Fact-RLHF: Factual Alignment in RLHF

Updated 1 November 2025

Fact-RLHF is a framework that augments traditional RLHF with explicit factual signals to align models closer to ground-truth, reducing hallucinations.
It combines supervised fine-tuning, human feedback, and augmented reward modeling to counteract reward hacking and unfaithful outputs in multimodal settings.
Empirical evaluations show that Fact-RLHF achieves near-GPT-4 performance on benchmarks like LLaVA-Bench, setting new standards for factual consistency.

Factually Augmented RLHF (Fact-RLHF) is a framework that extends reinforcement learning from human feedback (RLHF) with factual signals, aiming to align large models—especially vision-language and LLMs—more robustly with ground-truth information and minimize hallucinated outputs.

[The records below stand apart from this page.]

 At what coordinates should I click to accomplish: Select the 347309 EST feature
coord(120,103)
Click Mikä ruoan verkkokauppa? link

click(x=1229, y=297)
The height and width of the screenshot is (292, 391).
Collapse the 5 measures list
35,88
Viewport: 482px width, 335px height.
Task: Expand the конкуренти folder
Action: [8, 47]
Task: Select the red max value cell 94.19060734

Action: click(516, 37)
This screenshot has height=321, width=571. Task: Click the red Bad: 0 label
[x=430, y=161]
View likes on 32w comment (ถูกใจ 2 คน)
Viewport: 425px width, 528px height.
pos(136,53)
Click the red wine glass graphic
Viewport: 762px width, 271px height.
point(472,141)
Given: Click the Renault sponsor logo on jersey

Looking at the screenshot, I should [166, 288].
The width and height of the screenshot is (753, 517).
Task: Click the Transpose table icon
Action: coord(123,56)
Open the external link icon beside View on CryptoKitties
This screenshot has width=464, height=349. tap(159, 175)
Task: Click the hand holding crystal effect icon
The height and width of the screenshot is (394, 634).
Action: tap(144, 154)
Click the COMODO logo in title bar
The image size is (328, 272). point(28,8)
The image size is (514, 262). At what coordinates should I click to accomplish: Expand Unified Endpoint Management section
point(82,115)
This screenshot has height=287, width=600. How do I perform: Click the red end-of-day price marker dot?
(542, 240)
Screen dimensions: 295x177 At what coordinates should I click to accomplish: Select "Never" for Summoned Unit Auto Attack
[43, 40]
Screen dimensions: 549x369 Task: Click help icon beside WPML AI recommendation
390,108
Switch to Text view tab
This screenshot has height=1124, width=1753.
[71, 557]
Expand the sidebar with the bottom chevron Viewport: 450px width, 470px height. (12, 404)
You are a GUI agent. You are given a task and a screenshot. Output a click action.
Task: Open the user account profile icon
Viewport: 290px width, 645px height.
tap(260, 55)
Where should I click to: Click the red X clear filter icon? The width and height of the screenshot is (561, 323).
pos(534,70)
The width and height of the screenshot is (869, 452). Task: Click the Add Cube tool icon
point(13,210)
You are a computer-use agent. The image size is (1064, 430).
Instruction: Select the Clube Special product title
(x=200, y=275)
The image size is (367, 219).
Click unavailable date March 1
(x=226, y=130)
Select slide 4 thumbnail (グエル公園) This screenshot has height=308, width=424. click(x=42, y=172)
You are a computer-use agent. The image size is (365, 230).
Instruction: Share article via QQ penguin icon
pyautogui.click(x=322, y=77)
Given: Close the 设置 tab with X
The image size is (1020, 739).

Fact-RLHF has emerged as a response to demonstrated failures of preference-only RLHF to enforce factual correctness, enabling scalable, data-efficient, and robust training for trustworthy multimodal and LLMs.

1. Background and Motivation

RLHF enables agent alignment without hand-crafted reward functions by leveraging human feedback, typically by training a reward model to mimic human preferences between outputs. However, standard RLHF—especially in large multimodal models (LMMs) and LLMs—is susceptible to several critical problems:

Multimodal Misalignment: In LMMs, generated textual outputs may not be properly grounded in visual input, frequently resulting in hallucinations, i.e., text not supported by image content (Sun et al., 2023).
Reward Hacking: Models may exploit weaknesses in the reward model to generate superficially high-scoring, yet misleading or verbose outputs, deviating further from truthful or factually correct content (Sun et al., 2023).
Sparse Factual Supervision: RLHF typically relies on holistic, end-to-end response preference data, which may conflate fluency with factuality, further entrenching hallucinations or ungrounded statements (Sun, 2023, Kaufmann et al., 2023).

Fact-RLHF directly addresses these deficits by augmenting the training pipeline with explicit factual information—either in the reward modeling process or the optimization objective—to enhance the detection and penalization of hallucinated or unfaithful outputs, especially in multi-modal contexts.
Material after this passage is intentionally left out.